Etant donné l’impact négatif et certainement durable de la crise, les gouvernements n’ont pas d’autres alternatives que de s’endetter pour subvenir aux besoins actuels et futurs des acteurs économiques. La préoccupation principale est de savoir s’ils peuvent se permettre ces dépenses. Traditionnellement, les économistes soutiennent que l’augmentation des dépenses aujourd’hui signifie que les impôts devront augmenter demain. Comme l’augmentation des impôts nuit aux dépenses des consommateurs et des entreprises, et que l’augmentation des emprunts peut entraîner une hausse des taux d’intérêt, certains affirment que les pays ne peuvent pas se permettre plus de dépenses, même pour lutter contre la récession due au coronavirus.

Un test grandeur nature pour MMT

La «théorie monétaire moderne» (ou MMT) part de l’idée que les états sont peu (ou pas) contraints par leur niveau d’endettement. Concrètement (et de manière simplifiée), le département du Trésor emprunte pour financer les dépenses publiques, comme il le fait habituellement, et la Réserve fédérale achète ensuite une part importante de cette dette (plus de 2 000 milliards de dollars depuis février 2020). L’argent ainsi créé peut ruisseler dans l’économie réelle par les mécanismes de transmission habituels et créer de la demande. Pas besoin d’augmenter les impôts et pas d’inquiétude sur les taux d’intérêt puisque la Fed achète les obligations émises par le Trésor.

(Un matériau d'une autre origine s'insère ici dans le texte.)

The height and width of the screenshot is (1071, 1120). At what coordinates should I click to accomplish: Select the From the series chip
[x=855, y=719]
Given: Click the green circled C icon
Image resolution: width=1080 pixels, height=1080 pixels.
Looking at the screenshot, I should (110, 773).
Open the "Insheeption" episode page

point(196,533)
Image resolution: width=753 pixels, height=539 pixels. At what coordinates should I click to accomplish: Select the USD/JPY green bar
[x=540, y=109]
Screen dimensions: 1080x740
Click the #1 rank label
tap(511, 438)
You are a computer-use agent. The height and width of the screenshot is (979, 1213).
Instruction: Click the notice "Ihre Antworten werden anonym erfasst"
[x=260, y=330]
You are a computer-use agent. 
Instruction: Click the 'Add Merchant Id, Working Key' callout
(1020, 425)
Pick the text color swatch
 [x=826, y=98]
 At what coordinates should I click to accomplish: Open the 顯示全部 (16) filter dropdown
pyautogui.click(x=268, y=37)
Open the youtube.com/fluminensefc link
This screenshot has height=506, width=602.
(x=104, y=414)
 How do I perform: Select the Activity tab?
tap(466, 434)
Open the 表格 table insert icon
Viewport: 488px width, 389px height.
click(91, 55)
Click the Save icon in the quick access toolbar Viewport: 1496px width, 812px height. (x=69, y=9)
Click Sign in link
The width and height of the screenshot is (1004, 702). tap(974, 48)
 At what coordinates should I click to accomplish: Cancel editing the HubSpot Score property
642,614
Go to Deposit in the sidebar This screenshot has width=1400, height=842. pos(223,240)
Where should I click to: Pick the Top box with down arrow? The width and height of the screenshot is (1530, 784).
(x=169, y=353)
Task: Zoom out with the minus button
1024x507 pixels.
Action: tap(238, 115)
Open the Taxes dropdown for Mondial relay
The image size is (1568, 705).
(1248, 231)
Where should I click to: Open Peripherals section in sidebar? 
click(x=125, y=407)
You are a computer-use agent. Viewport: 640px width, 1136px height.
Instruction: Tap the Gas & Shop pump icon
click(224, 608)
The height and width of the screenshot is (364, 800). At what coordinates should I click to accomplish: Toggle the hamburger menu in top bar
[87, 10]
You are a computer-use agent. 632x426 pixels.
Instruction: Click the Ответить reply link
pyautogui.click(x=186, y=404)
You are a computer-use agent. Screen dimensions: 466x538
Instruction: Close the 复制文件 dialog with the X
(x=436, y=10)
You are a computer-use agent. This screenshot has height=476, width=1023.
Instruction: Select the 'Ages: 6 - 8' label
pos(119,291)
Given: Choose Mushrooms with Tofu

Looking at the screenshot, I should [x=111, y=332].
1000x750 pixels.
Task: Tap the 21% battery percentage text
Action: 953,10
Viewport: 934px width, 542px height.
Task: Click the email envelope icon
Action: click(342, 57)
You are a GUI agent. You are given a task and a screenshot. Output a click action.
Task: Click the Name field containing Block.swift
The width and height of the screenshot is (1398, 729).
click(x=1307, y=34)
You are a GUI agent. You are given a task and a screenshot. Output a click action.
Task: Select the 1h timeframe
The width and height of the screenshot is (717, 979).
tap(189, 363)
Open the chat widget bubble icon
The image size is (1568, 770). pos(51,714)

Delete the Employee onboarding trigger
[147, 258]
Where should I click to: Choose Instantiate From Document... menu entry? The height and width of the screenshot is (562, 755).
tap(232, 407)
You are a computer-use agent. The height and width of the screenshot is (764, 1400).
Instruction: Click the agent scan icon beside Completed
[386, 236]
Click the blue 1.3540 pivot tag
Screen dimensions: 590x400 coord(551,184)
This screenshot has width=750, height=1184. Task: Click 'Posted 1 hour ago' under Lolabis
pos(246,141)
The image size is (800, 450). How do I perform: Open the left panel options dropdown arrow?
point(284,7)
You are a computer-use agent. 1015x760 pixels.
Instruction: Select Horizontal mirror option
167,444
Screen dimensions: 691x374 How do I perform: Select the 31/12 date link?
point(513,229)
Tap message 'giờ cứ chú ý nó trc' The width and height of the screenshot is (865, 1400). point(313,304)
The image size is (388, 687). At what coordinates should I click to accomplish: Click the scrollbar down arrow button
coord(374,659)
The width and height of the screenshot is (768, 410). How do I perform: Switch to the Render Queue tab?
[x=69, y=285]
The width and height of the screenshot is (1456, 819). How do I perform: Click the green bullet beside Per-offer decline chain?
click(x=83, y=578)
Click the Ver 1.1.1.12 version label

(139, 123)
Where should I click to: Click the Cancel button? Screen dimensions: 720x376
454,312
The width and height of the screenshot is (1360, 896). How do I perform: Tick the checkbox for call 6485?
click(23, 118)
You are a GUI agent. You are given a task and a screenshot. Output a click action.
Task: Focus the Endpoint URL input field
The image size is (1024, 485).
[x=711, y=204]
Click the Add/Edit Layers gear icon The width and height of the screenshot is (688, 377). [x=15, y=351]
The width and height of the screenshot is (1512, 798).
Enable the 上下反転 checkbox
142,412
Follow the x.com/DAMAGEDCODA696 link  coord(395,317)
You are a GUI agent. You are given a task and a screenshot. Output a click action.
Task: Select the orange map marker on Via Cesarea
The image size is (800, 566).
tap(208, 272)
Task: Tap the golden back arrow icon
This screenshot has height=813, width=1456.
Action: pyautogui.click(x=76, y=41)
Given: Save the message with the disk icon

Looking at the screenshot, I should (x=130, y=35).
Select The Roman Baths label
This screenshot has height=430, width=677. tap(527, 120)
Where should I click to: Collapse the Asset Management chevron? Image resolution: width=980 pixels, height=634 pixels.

Quels sont les risques de dérapage?

La crainte principale concernant MMT est que la dette émise finance des plans de relance qui vont soutenir la demande et que, dans le même temps, les banques centrales augmentent la quantité de monnaie en circulation en rachetant cette dette. Cette combinaison d’une hausse de la demande et d’une monnaie plus abondante est de nature à générer un niveau d’inflation durablement beaucoup plus élevé, érodant ainsi le pouvoir d’achat de la monnaie. Dans le contexte actuel, cette crainte est excessive car le choc d’activité de la pandémie n’est pas résorbé et a conduit l’inflation vers de nouveaux plus bas historiques. A plus long terme, la question reste ouverte de savoir si ces nouvelles orientations de politique budgétaire seront susceptibles d’encourager l’inflation après l’avoir combattue. L’histoire récente au Japon conforte aujourd’hui l’idée qu’il est possible d’augmenter la masse monétaire sans provoquer d’inflation (elle est restée très faible, avec une moyenne inférieure à un demi pour cent par an au cours de la dernière décennie). Ceci dit, il convient aussi de se rappeler que les régimes de forte inflation trouvent leur source dans des politiques trop expansionnistes. Nous ne sommes donc pas en mesure de totalement exclure ce scénario qui pourrait être déclenché par la continuation de programmes de relance, une forte baisse du dollar ou encore l’incapacité des gouvernements à réduire leurs dépenses ou à augmenter les impôts.

Message envoyé aux marchés

Le message envoyé aux marchés est que la politique monétaire américaine restera souple et flexible plus longtemps (« lower for longer ») puisque la Fed est prête à compenser une inflation plus faible que l’objectif en acceptant une inflation temporairement plus élevée. En outre, nous nous attendons à ce que d’autres banques centrales suivent cet exemple en adaptant leur objectif d’inflation (la Banque centrale européenne conduit actuellement la revue stratégique de sa politique monétaire dont les conclusions devraient annoncées au 1er semestre 2021). La question centrale est de savoir si les anticipations d’inflation à long terme seront mieux ancrées autour de 2%? En théorie oui. En pratique nous réservons pour l’heure notre jugement tant l’inflation est restée faible ces dix dernières années, malgré la bonne tenue du marché de l’emploi.